_Task details_
Give every line below again, exactly as it appears.

_Data to process_

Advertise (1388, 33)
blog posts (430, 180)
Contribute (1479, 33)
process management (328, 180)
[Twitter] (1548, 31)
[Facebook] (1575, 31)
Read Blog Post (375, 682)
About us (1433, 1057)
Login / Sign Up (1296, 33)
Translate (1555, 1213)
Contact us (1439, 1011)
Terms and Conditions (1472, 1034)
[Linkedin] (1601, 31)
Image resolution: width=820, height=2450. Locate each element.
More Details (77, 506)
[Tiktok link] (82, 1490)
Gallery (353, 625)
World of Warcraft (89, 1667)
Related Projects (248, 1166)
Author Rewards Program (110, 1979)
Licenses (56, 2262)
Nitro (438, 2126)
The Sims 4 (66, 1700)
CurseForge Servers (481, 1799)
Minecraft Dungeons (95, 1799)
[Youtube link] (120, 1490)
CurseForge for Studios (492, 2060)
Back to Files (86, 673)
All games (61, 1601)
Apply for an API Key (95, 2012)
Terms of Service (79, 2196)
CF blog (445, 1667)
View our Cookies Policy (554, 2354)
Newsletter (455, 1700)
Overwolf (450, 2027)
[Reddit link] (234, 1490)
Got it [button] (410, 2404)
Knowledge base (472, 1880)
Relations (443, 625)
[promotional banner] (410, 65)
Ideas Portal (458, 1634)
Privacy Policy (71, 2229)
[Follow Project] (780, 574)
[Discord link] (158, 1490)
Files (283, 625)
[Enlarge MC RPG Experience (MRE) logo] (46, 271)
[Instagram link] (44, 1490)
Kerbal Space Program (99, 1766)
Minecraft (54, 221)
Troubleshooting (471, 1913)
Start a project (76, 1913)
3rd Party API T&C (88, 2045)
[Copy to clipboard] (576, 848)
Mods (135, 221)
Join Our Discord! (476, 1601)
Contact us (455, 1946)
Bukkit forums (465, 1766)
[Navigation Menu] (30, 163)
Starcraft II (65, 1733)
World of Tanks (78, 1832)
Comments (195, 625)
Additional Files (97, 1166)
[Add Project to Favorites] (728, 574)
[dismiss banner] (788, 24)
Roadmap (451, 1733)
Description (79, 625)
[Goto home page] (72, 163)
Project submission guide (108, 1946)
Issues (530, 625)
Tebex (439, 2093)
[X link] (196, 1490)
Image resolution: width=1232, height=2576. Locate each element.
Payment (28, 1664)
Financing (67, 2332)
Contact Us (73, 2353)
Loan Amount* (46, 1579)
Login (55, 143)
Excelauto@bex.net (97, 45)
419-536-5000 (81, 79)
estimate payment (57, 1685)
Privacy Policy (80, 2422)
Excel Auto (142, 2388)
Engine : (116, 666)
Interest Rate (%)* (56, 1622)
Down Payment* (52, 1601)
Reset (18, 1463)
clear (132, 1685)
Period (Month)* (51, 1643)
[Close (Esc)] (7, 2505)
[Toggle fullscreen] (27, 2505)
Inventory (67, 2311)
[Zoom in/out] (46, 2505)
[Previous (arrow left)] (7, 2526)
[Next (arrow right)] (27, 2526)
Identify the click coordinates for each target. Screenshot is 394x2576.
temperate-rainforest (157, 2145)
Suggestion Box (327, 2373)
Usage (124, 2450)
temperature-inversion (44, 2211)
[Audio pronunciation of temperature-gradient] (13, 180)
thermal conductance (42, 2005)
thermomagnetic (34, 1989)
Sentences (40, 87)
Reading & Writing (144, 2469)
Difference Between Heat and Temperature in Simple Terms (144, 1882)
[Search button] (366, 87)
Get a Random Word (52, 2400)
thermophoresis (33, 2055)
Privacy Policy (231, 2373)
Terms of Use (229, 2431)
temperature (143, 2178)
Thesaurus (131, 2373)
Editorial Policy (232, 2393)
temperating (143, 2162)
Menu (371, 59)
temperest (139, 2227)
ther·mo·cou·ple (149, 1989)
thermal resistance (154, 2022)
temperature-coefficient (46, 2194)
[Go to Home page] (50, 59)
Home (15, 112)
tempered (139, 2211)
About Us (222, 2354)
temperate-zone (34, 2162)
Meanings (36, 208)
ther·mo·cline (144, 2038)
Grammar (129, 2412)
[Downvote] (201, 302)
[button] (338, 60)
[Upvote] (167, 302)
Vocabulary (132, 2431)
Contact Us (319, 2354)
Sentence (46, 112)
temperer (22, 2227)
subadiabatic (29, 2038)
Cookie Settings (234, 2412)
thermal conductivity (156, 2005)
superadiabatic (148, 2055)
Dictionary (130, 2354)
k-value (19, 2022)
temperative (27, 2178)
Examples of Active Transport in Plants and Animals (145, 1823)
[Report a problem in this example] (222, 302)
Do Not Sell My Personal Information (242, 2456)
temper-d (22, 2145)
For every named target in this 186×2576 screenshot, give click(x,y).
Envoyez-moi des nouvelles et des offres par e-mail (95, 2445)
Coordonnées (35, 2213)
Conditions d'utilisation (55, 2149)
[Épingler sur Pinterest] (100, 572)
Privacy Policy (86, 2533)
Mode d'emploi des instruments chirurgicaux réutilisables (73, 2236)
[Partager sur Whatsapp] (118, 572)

_Exercise result_
Advertise (1388, 33)
blog posts (430, 180)
Contribute (1479, 33)
process management (328, 180)
[Twitter] (1548, 31)
[Facebook] (1575, 31)
Read Blog Post (375, 682)
About us (1433, 1057)
Login / Sign Up (1296, 33)
Translate (1555, 1213)
Contact us (1439, 1011)
Terms and Conditions (1472, 1034)
[Linkedin] (1601, 31)
Image resolution: width=820, height=2450. Locate each element.
More Details (77, 506)
[Tiktok link] (82, 1490)
Gallery (353, 625)
World of Warcraft (89, 1667)
Related Projects (248, 1166)
Author Rewards Program (110, 1979)
Licenses (56, 2262)
Nitro (438, 2126)
The Sims 4 (66, 1700)
CurseForge Servers (481, 1799)
Minecraft Dungeons (95, 1799)
[Youtube link] (120, 1490)
CurseForge for Studios (492, 2060)
Back to Files (86, 673)
All games (61, 1601)
Apply for an API Key (95, 2012)
Terms of Service (79, 2196)
CF blog (445, 1667)
View our Cookies Policy (554, 2354)
Newsletter (455, 1700)
Overwolf (450, 2027)
[Reddit link] (234, 1490)
Got it [button] (410, 2404)
Knowledge base (472, 1880)
Relations (443, 625)
[promotional banner] (410, 65)
Ideas Portal (458, 1634)
Privacy Policy (71, 2229)
[Follow Project] (780, 574)
[Discord link] (158, 1490)
Files (283, 625)
[Enlarge MC RPG Experience (MRE) logo] (46, 271)
[Instagram link] (44, 1490)
Kerbal Space Program (99, 1766)
Minecraft (54, 221)
Troubleshooting (471, 1913)
Start a project (76, 1913)
3rd Party API T&C (88, 2045)
[Copy to clipboard] (576, 848)
Mods (135, 221)
Join Our Discord! (476, 1601)
Contact us (455, 1946)
Bukkit forums (465, 1766)
[Navigation Menu] (30, 163)
Starcraft II (65, 1733)
World of Tanks (78, 1832)
Comments (195, 625)
Additional Files (97, 1166)
[Add Project to Favorites] (728, 574)
[dismiss banner] (788, 24)
Roadmap (451, 1733)
Description (79, 625)
[Goto home page] (72, 163)
Project submission guide (108, 1946)
Issues (530, 625)
Tebex (439, 2093)
[X link] (196, 1490)
Image resolution: width=1232, height=2576. Locate each element.
Payment (28, 1664)
Financing (67, 2332)
Contact Us (73, 2353)
Loan Amount* (46, 1579)
Login (55, 143)
Excelauto@bex.net (97, 45)
419-536-5000 (81, 79)
estimate payment (57, 1685)
Privacy Policy (80, 2422)
Excel Auto (142, 2388)
Engine : (116, 666)
Interest Rate (%)* (56, 1622)
Down Payment* (52, 1601)
Reset (18, 1463)
clear (132, 1685)
Period (Month)* (51, 1643)
[Close (Esc)] (7, 2505)
[Toggle fullscreen] (27, 2505)
Inventory (67, 2311)
[Zoom in/out] (46, 2505)
[Previous (arrow left)] (7, 2526)
[Next (arrow right)] (27, 2526)
Identify the click coordinates for each target. Screenshot is 394x2576.
temperate-rainforest (157, 2145)
Suggestion Box (327, 2373)
Usage (124, 2450)
temperature-inversion (44, 2211)
[Audio pronunciation of temperature-gradient] (13, 180)
thermal conductance (42, 2005)
thermomagnetic (34, 1989)
Sentences (40, 87)
Reading & Writing (144, 2469)
Difference Between Heat and Temperature in Simple Terms (144, 1882)
[Search button] (366, 87)
Get a Random Word (52, 2400)
thermophoresis (33, 2055)
Privacy Policy (231, 2373)
Terms of Use (229, 2431)
temperature (143, 2178)
Thesaurus (131, 2373)
Editorial Policy (232, 2393)
temperating (143, 2162)
Menu (371, 59)
temperest (139, 2227)
ther·mo·cou·ple (149, 1989)
thermal resistance (154, 2022)
temperature-coefficient (46, 2194)
[Go to Home page] (50, 59)
Home (15, 112)
tempered (139, 2211)
About Us (222, 2354)
temperate-zone (34, 2162)
Meanings (36, 208)
ther·mo·cline (144, 2038)
Grammar (129, 2412)
[Downvote] (201, 302)
[button] (338, 60)
[Upvote] (167, 302)
Vocabulary (132, 2431)
Contact Us (319, 2354)
Sentence (46, 112)
temperer (22, 2227)
subadiabatic (29, 2038)
Cookie Settings (234, 2412)
thermal conductivity (156, 2005)
superadiabatic (148, 2055)
Dictionary (130, 2354)
k-value (19, 2022)
temperative (27, 2178)
Examples of Active Transport in Plants and Animals (145, 1823)
[Report a problem in this example] (222, 302)
Do Not Sell My Personal Information (242, 2456)
temper-d (22, 2145)
For every named target in this 186×2576 screenshot, give click(x,y).
Envoyez-moi des nouvelles et des offres par e-mail (95, 2445)
Coordonnées (35, 2213)
Conditions d'utilisation (55, 2149)
[Épingler sur Pinterest] (100, 572)
Privacy Policy (86, 2533)
Mode d'emploi des instruments chirurgicaux réutilisables (73, 2236)
[Partager sur Whatsapp] (118, 572)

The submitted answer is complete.